Harlan SurJPMorgan Chase and Firm — Analyst

Yeah, good afternoon. Good job on the quarterly execution. One other query on enterprise SSD. So, you guys have been actually sensible on how you might be allocating flash bits, proper, with a powerful concentrate on profitability.

So, as you reallocate extra bits towards eSSD within the second half, is the profitability profile of enterprise SSD portfolio anticipated to be accretive to the general Flash enterprise and your shares peaked beforehand kind of in that kind of excessive single-digit proportion vary in enterprise? Simply given a extra aggressive portfolio, like what sort of share is the workforce concentrating on type of mid- to long run?

David GoeckelerChief Govt Officer

OK. Thanks, Harlan. Your questions are very associated. So, we noticed a pickup in enterprise SSD within the March quarter.

It is nonetheless — fairly actually, it is nonetheless comparatively small numbers, nevertheless it’s rising fairly nicely.
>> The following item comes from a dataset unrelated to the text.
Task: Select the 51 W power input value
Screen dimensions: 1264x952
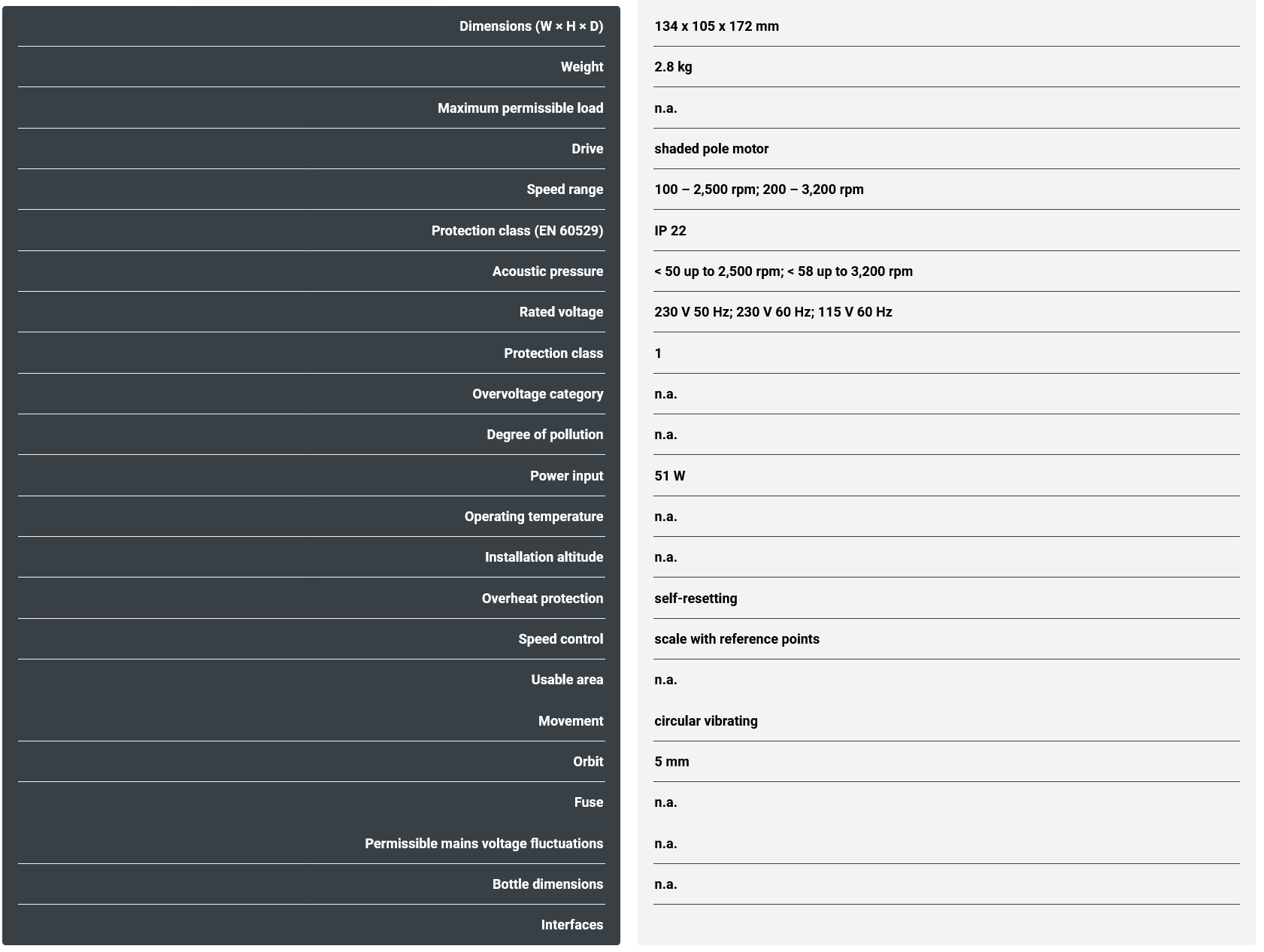Action: (x=669, y=476)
So, it is — we would not have equipped these bits if it wasn’t the proper factor to do from a portfolio technique viewpoint. We’ll see after we get to the second half, what pricing appears like, that versus different choices we have now, after which we’ll determine how a lot provide we put into these merchandise. And also you’re actually stepping into core of our portfolio technique, which is to have lots of optionality.

We’ve lots of optionality throughout shopper SSD, throughout gaming, now throughout enterprise SSD, throughout cell, throughout client, clearly, which is an enormous enterprise for us. After which based mostly on what we see going into the quarter. After which very importantly, what occurs throughout the quarter? How can we allocate our provide to get the very best return? And clearly, we’re in an surroundings proper now the place issues bought higher all through the quarter. So, as we undergo the quarter, we discover extra alternative to combine and get extra profitability, and that is what occurred within the March quarter, and also you noticed the outcomes of getting that agility into the enterprise.

So, I actually do not wish to name a share quantity or something like that as a result of it tends to distort, what we wish to do is maximize profitability, not maximize share in any specific market. We wish to maximize the place we get probably the most return for our provide.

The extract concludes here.